(TO DO)
• a. In the text on the anthropic principle, why is the view that intelligent life exists on all planets said to be incorrect?
• b. Extract the passage of the text on the anthropic principle from "There are several" up to and including "group of observers.", word for word.

TEXT BLOCK Block Start

There are several ways that we can view our situation (characteristics, geography, ...) in the universe. Before Copernicus, we thought that the Earth was at the centre of the universe, i.e. that the Earth had a privileged situation. In contrast to this opinion, we could also think that the Earth doesn't have anything special, and that intelligent life exists on all planets. From the first point of view, we can not conclude anything about the rest of the universe. Therefore it is useless. But we have also noticed that the second point of view isn't correct, because we haven't detected any extraterrestrial life in the solar system. Between these two extremes, the anthropic principle stipulates that our situation in the universe is unremarkable, compared to all the observers. It is especially interesting if we include extraterrestrial intelligences within this group of observers.

Application examples :

  • Our position in space is atypical (on the surface of a planet with an atmosphere, close to a yellow star, etc, ...), whereas the most probable position by chance is in empty space, which is predominant in the universe. However, life is impossible in the vacuum, and the surface of a planet seems necessary for life to appear. That's why we live where we are. It is not a coincidence, it is a necessity (on earth there are less people in the deserts than on the coasts).

TEXT BLOCK Block End
ENTRIES PROVIDED Block Start

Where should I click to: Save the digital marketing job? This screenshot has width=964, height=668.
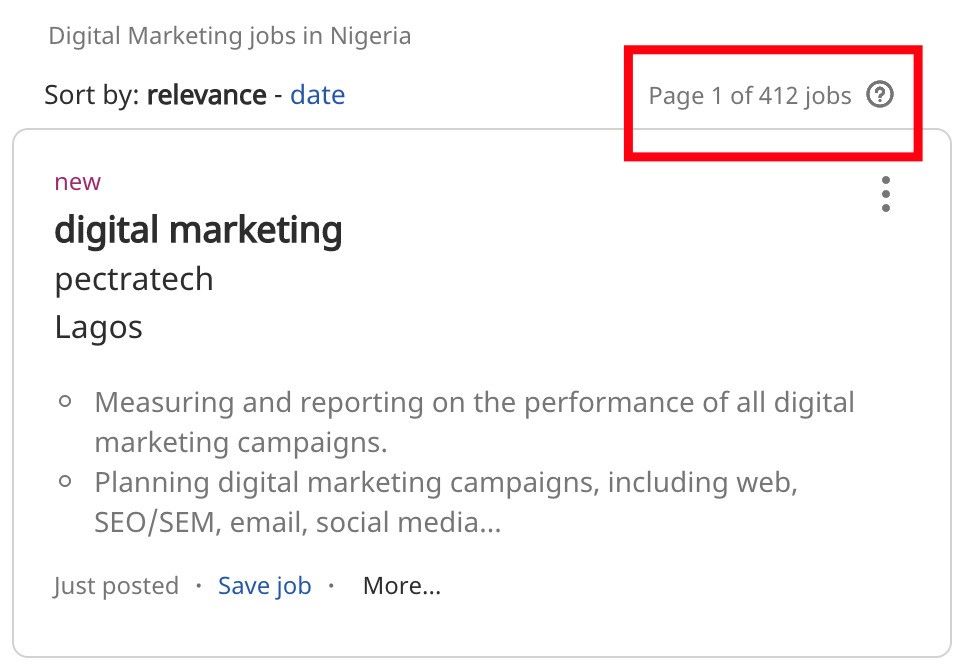click(x=264, y=586)
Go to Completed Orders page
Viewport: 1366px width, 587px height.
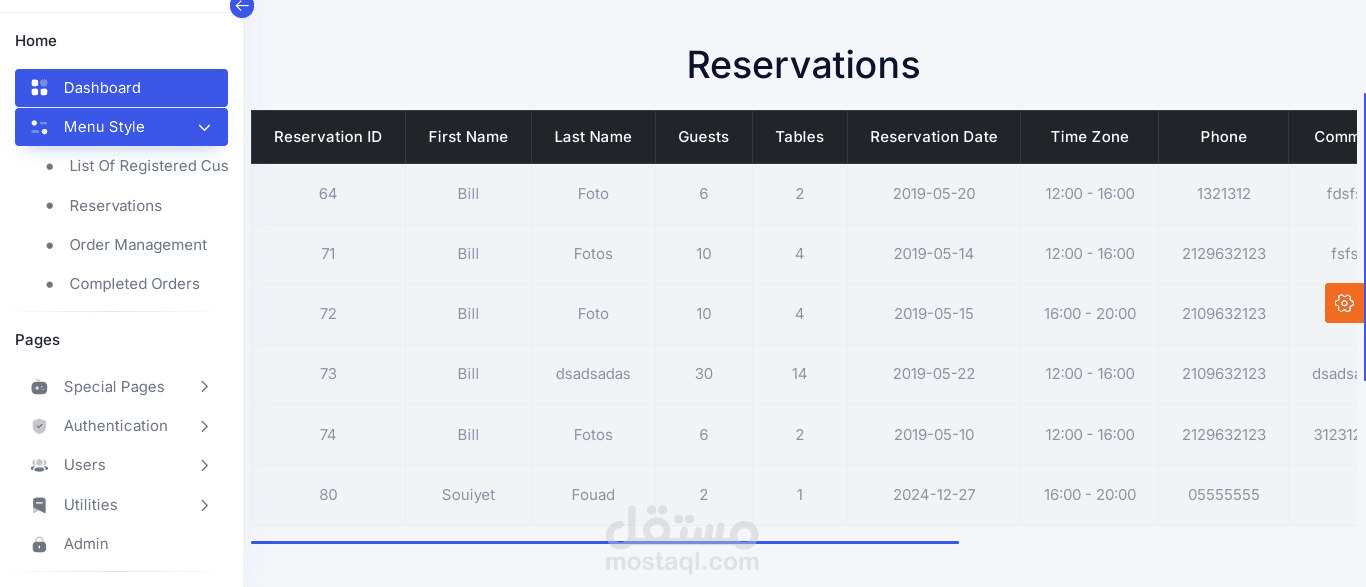click(x=134, y=284)
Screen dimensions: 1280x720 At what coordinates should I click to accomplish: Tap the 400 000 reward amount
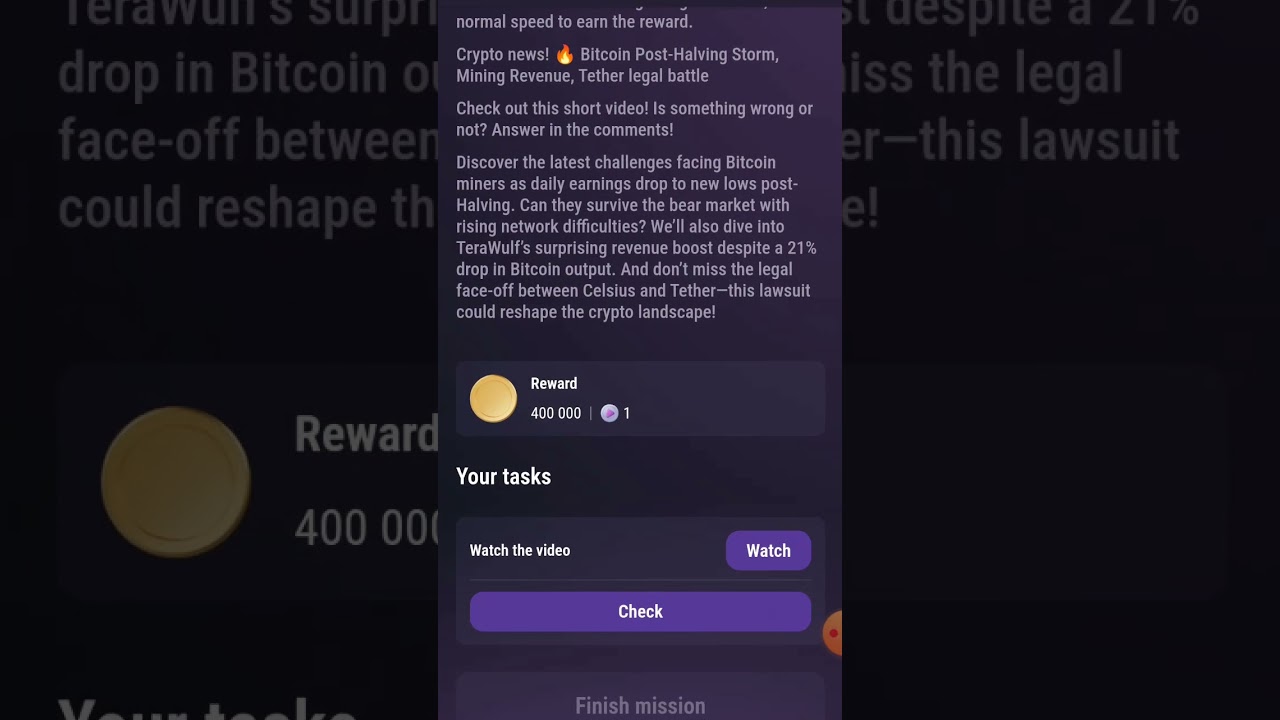point(556,413)
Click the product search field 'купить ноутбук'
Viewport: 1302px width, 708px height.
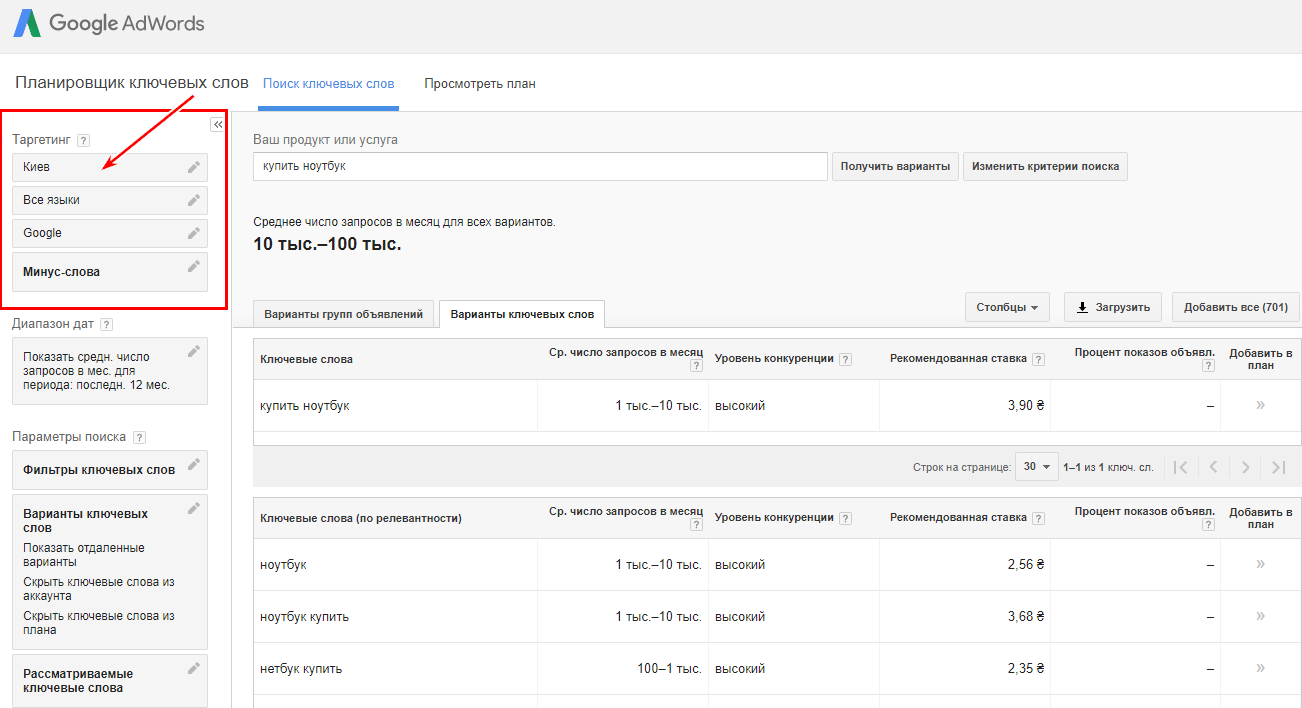point(540,166)
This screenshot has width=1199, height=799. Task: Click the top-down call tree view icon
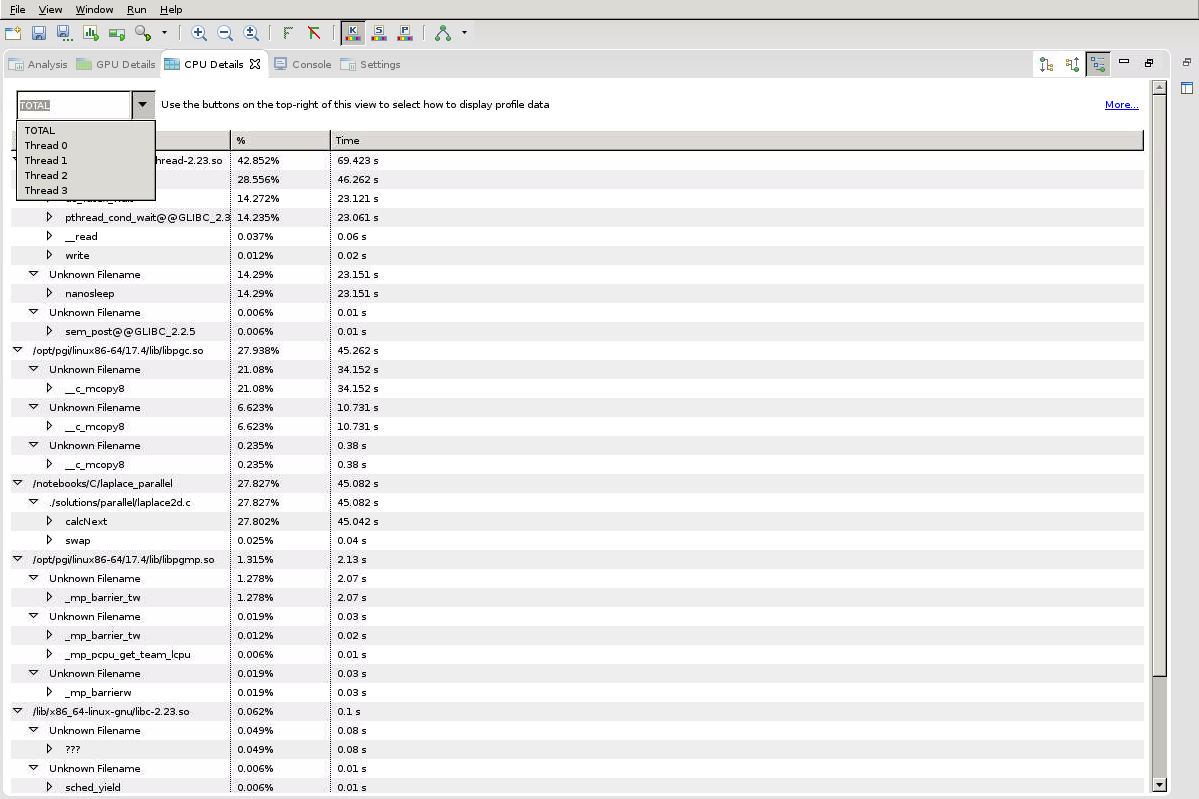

ENTRIES PROVIDED Block End

(RESPONSES IN ORDER)
• a. Because no extraterrestrial life has been detected in the solar system.

• b.
There are several ways that we can view our situation (characteristics, geography, ...) in the universe. Before Copernicus, we thought that the Earth was at the centre of the universe, i.e. that the Earth had a privileged situation. In contrast to this opinion, we could also think that the Earth doesn't have anything special, and that intelligent life exists on all planets. From the first point of view, we can not conclude anything about the rest of the universe. Therefore it is useless. But we have also noticed that the second point of view isn't correct, because we haven't detected any extraterrestrial life in the solar system. Between these two extremes, the anthropic principle stipulates that our situation in the universe is unremarkable, compared to all the observers. It is especially interesting if we include extraterrestrial intelligences within this group of observers.